The concepts of “health” and “Grateful Dead concerts” don’t often appear in the same sentence. But those enthusiastic souls who used to shake their whatevers nonstop while the Dead played 1 1/2 hours straight (without tuning up once) were faithfully, if unwittingly, engaged in a noble health pursuit-aerobic exercise.
Jane Fonda-style aerobic dance classes may have publicly appropriated the word, but the truth is that any activity that jacks your heart rate up for an extended period of time is aerobic exercise. That means running, cycling, swimming, rowing, skiing, inline skating, or anything else that gets you huffing and puffing enough to feel it but not so much that you can’t keep it up.
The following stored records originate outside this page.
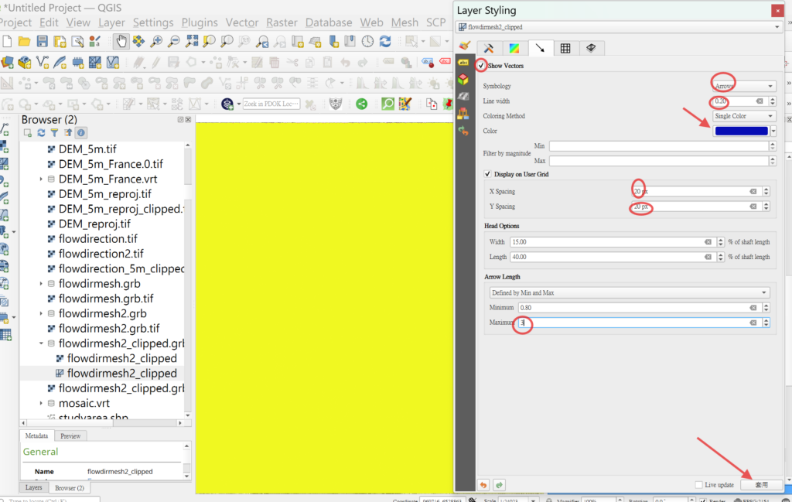Screen dimensions: 792x502
Task: Open the Symbology Arrows dropdown
Action: point(743,86)

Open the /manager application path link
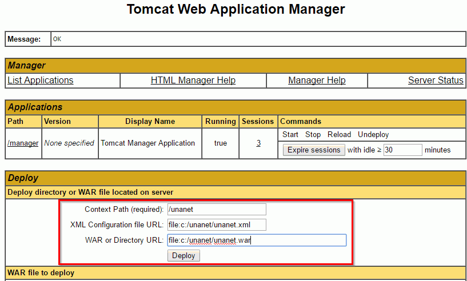pos(23,143)
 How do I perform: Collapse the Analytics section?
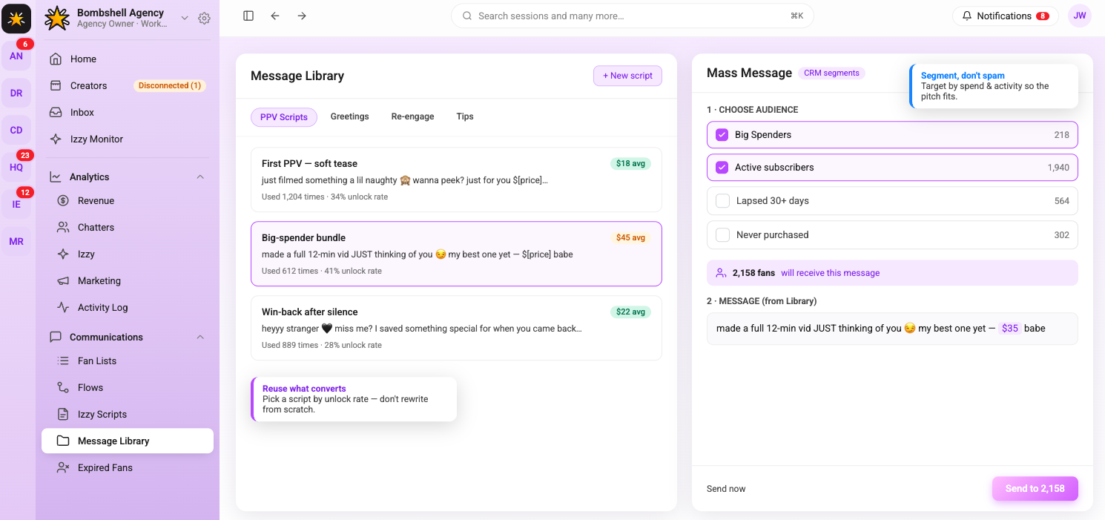pyautogui.click(x=199, y=177)
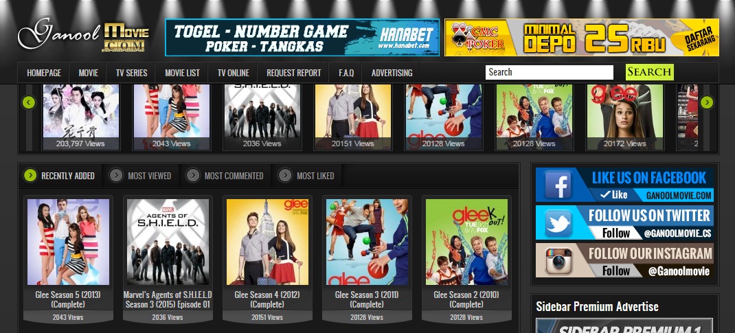Click the green arrow beside Recently Added
The image size is (735, 333).
(x=30, y=175)
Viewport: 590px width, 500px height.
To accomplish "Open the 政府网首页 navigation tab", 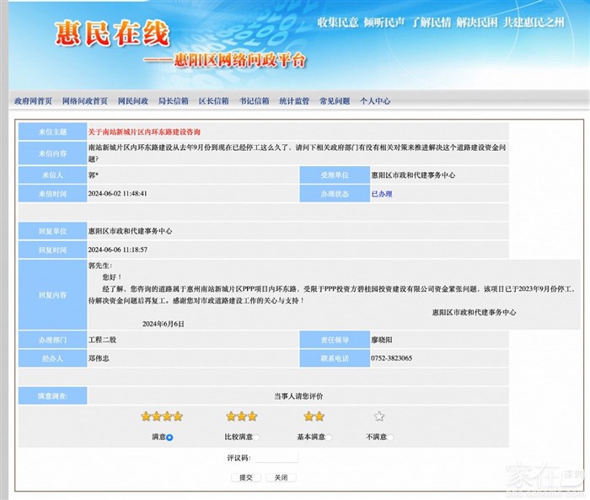I will pyautogui.click(x=33, y=101).
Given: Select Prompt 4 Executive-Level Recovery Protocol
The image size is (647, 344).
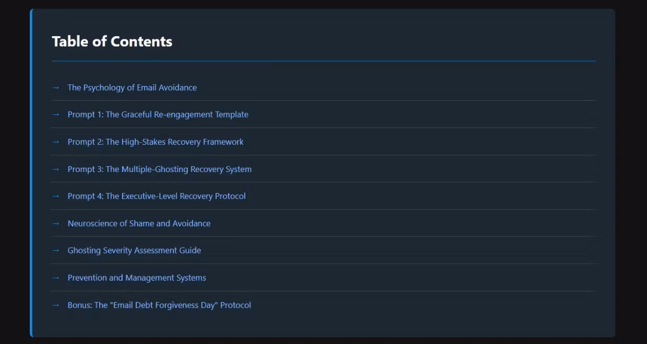Looking at the screenshot, I should [156, 196].
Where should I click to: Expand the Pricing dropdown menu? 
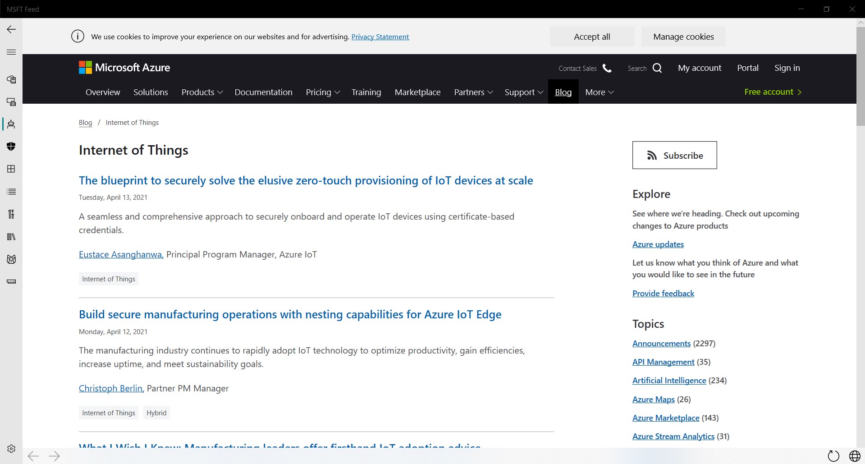tap(322, 92)
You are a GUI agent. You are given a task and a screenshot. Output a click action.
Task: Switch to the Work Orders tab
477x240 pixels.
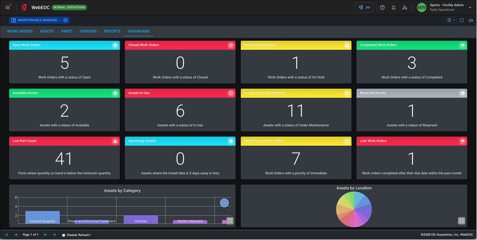coord(20,31)
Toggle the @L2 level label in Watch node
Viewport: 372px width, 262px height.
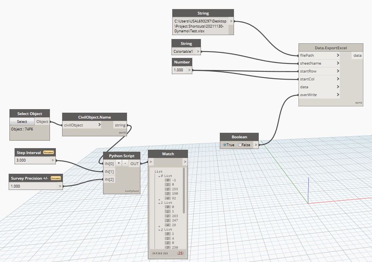click(160, 253)

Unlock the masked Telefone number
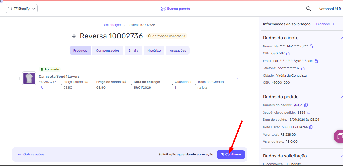[x=303, y=68]
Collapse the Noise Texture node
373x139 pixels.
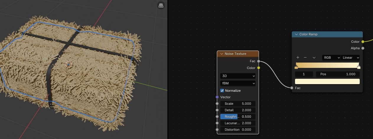(x=221, y=54)
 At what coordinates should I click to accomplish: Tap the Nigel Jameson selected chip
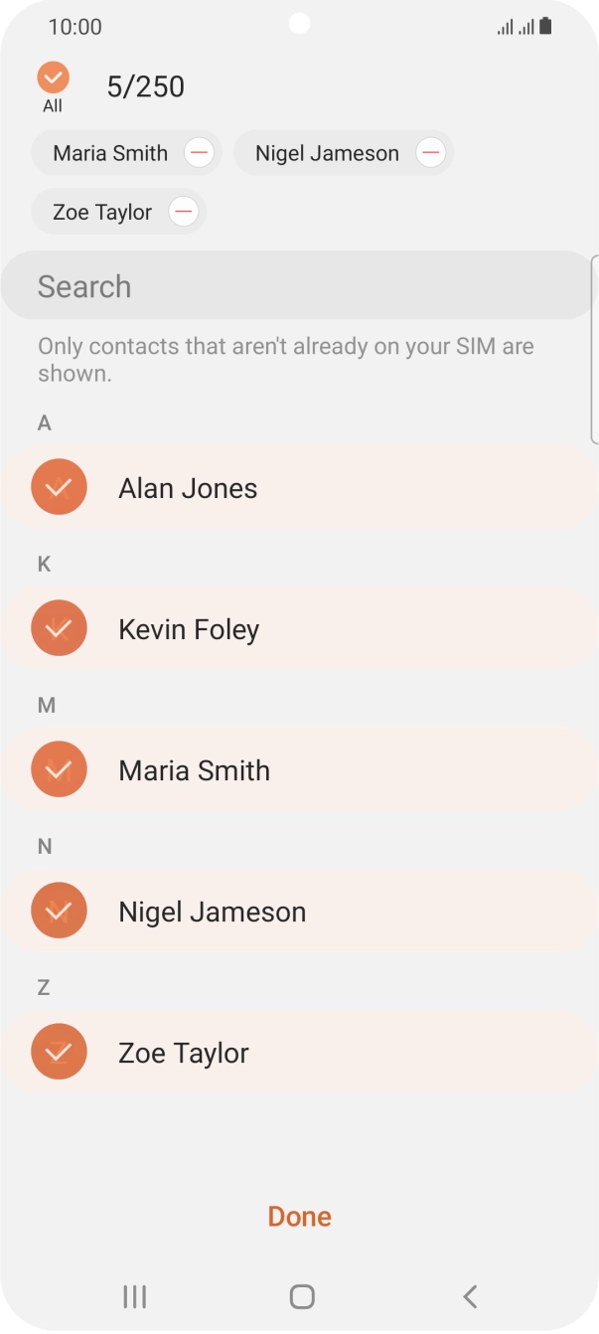[x=327, y=153]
All those good things that exercise does to help you avoid heart disease come mostly from aerobic work. That’s eminently logical when you bear in mind that what aerobic exercise essentially does is strengthen your heart (hey, it’s a muscle, too) and improve your lung capacity, thus helping the flow of oxygen through your bloodstream.
Aerobic exercise is also the principal player in diabetes prevention. “Regular aerobic-type exercise will allow you to metabolize your blood sugar without requiring as much insulin,” says Ben Hurley, Ph.D., director of the Exercise Science Laboratory at the University of Maryland’s College of Health and Human Performance in College Park. “That’s important for both heart disease and diabetes prevention. And the research is very consistent.” If you want to take advantage of aerobic exercise’s health benefits, here’s all you need to do.
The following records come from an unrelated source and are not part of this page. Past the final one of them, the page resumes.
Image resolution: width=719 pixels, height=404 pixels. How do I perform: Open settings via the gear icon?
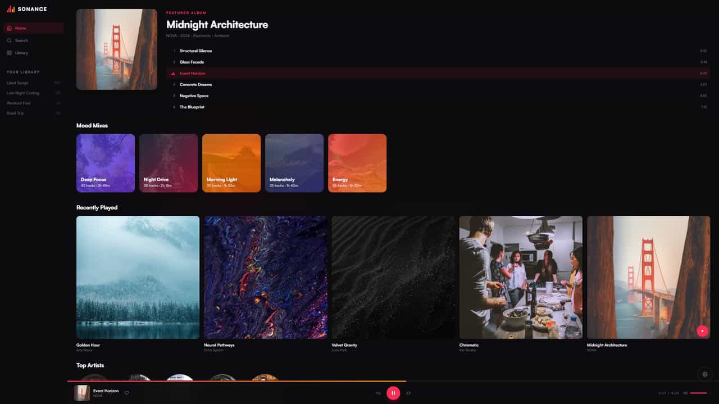[705, 374]
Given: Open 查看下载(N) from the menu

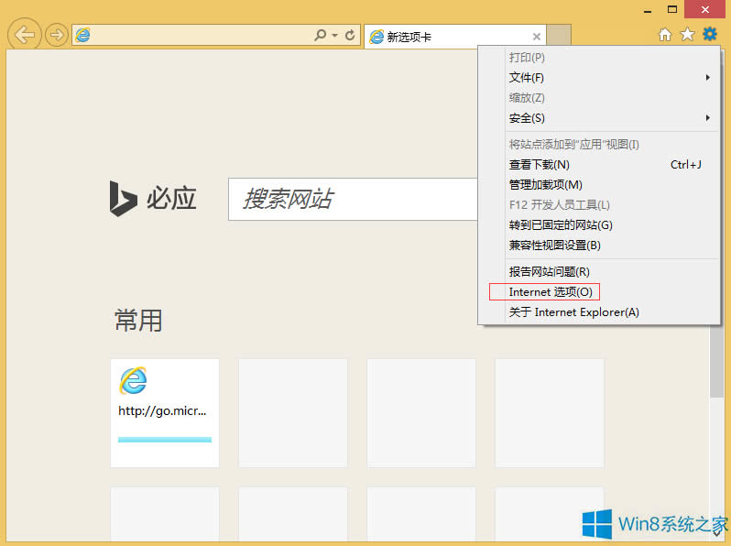Looking at the screenshot, I should click(540, 165).
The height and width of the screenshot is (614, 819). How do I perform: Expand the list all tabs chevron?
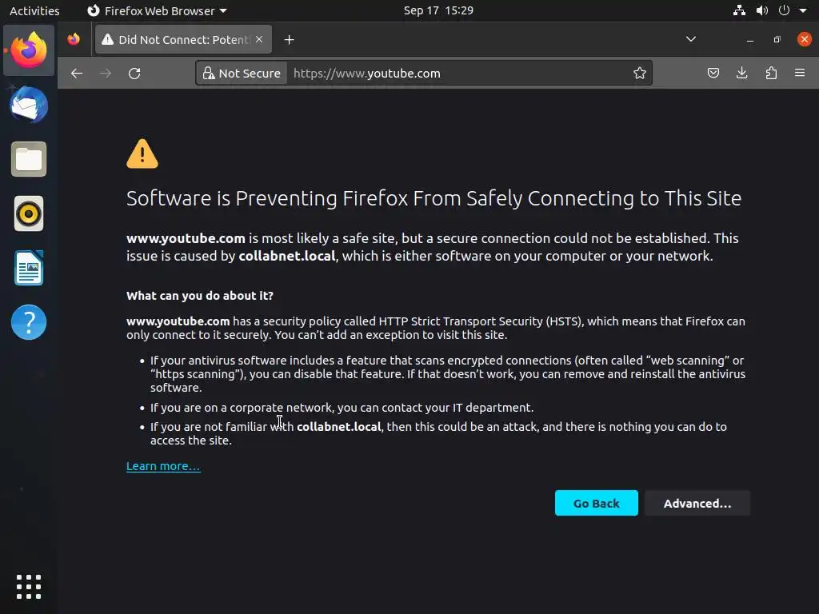coord(691,39)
Do as you please. The kind of aerobic exercise that works best is whatever kind you’ll do. So your wisest choice, according to physical therapist Mark Taranta, director of the Physical Therapy Practice in Philadelphia, is to go with what you like. “Do something you’re familiar with or enjoyed doing in the past,” he advises. “Don’t go out and buy a big piece of equipment like a treadmill if you’ve never tried it before. You might hate it.”
Get that heart rate up. Any exercise expert will tell you that to reap the full benefits of aerobic exercise, you have to do it hard enough. Sorry, golf won’t cut it. (No, not even if you carry your clubs and take 130 strokes to finish.) The aerobic effect doesn’t kick in until your heart’s beating at 70 percent of its maximum rate.
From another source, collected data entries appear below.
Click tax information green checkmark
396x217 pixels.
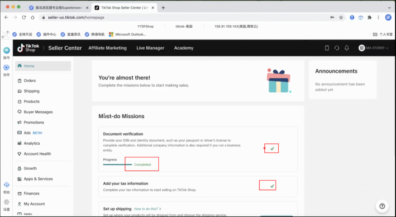pyautogui.click(x=272, y=186)
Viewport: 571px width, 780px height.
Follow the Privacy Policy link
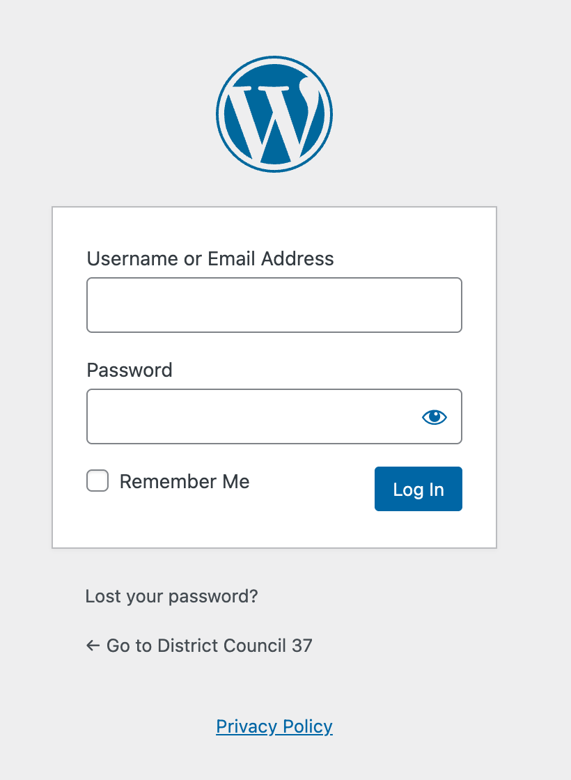(274, 726)
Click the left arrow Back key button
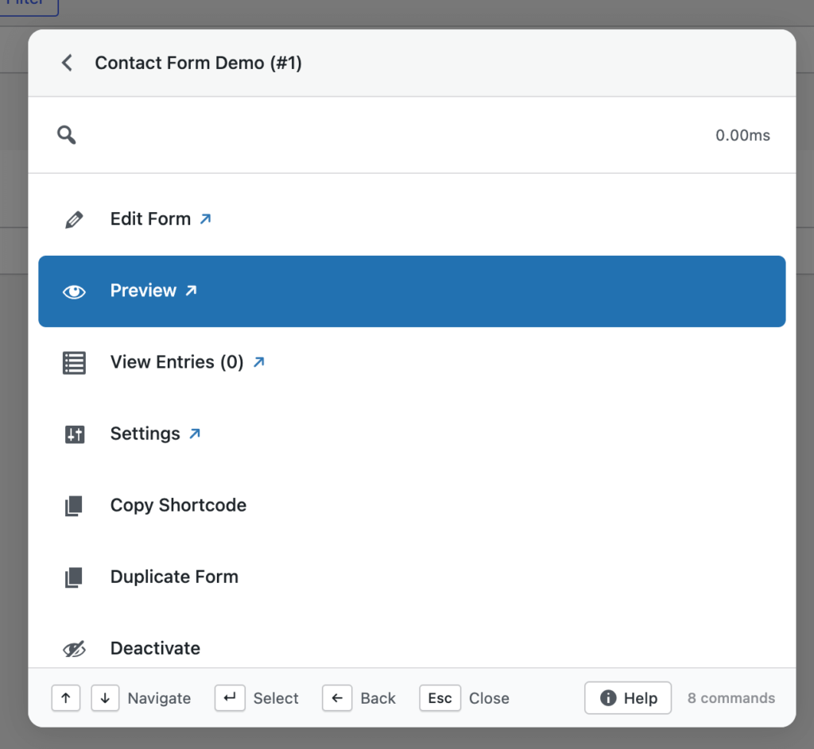Viewport: 814px width, 749px height. click(x=337, y=698)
Your maximum rate per minute, by the way, is 220 minus your age. So if you’re 40, you want to have your heart beating at 70 percent of 180 beats per minute while you’re exercising. (We’ll do the math for you, this time only-it’s 126 beats per minute.) Check your pulse by putting two fingers to the side of your neck and counting the beats for 10 seconds; multiply that by six, Taranta says.
And keep it up. Once you get your pulse up to 70 percent of your maximum, keep it there for at least 20 minutes. While you’re working your way up to that magic 20-minute mark, remember that accumulating the time over a 24-hour period (say, three seven-minute sessions on the stationary bike) will provide almost the same benefits.
Stick with it. If you get your aerobic workout three to five times a week, you’ll be amazed at how quickly the positive changes kick in. But you’ll be just as amazed at how fast they fade if you start backsliding. “If you don’t keep at it, you lose it,” Dr. Bortz warns. “The gains and losses are very transient. If you want to translate them into genuine health benefits, you have to do it regularly.”
Be reasonable. Assuming that your fitness goal is achieving overall health rather than medaling in the Olympics, it makes more sense to enjoy your exercise sessions than to turn them into torture tests. Yes, there are the minimum requirements we’ve mentioned, but you don’t have to go much beyond them. “It doesn’t take a whole lot to maintain your cardiovascular fitness,” says Tom Baechle, Ed. D., chairman of the exercise science department at Creighton University in Omaha, Nebraska. “We’ve gotten away from the killing-yourself mode. You can get it done in 20 minutes a day, three times a week, at a reasonable intensity.”